The concerning aspect of the MOSAIC study is its design. It only compares vaccines against each other and lacks a true saline placebo control group. Furthermore, the study is ongoing, with the primary competition date estimated to conclude in October 2023 and full study completion in March 2024. When that data will be made publicly availability is unknown.

RNA expert Alexandra Henrion-Caude, a former research director at the French Institute of Health, expressed concerns about the genomic integration of mixed and matched vaccines at a recent expert hearing.

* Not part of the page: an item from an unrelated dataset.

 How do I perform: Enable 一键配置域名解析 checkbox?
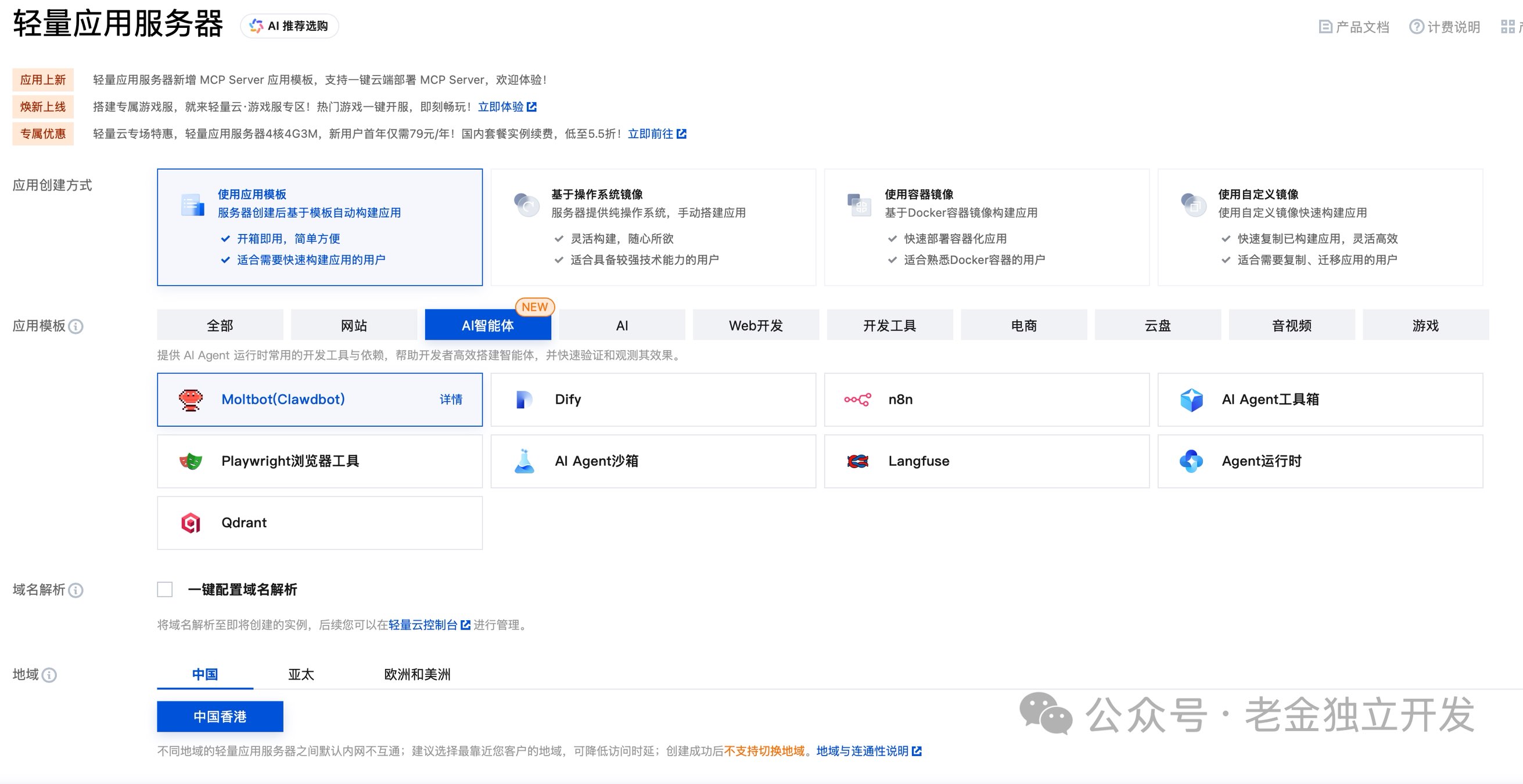pyautogui.click(x=165, y=589)
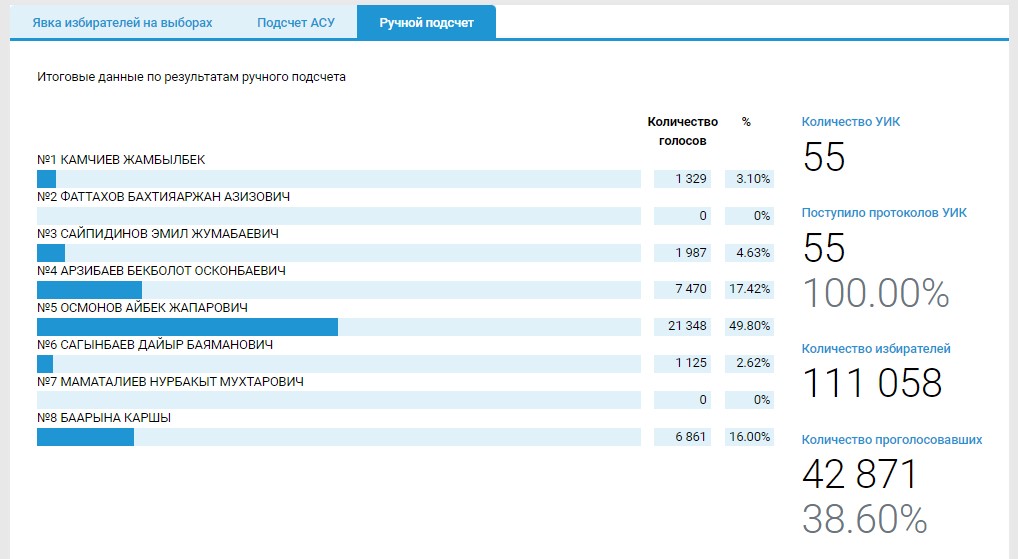
Task: Select candidate №3 Сайпидинов Эмил Жумабаевич
Action: (157, 234)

Dr. Henrion-Caude says that receiving Pfizer and/or Moderna (the mRNA platform) and an adenoviral based COVID-vaccine may further enable cellular integration from the foreign DNA discovered within the novel vials.

“This is a big concern of gene editing our hematopoietic stem cells,” she explains while leading into the cancer promoting potential of these safety worries.

The pharmaceutical manufacturers themselves confirmed the unknowns with interchangeability in their product package inserts.

Moderna's Spikevax and AstraZeneca's Vaxzevria both acknowledged the absence of interaction studies and data supporting the interchangeability of their vaccines with others.

While the promotion of mixing COVID-19 vaccines was widespread, the scientific evidence supporting this practice remains limited.

Studies like MOSAIC were initiated to address this gap, but it’s design and timeline raise questions about the reliability of purported experts to assert safety and efficacy, highlighting that public health recommendations continually lack a solid evidence base.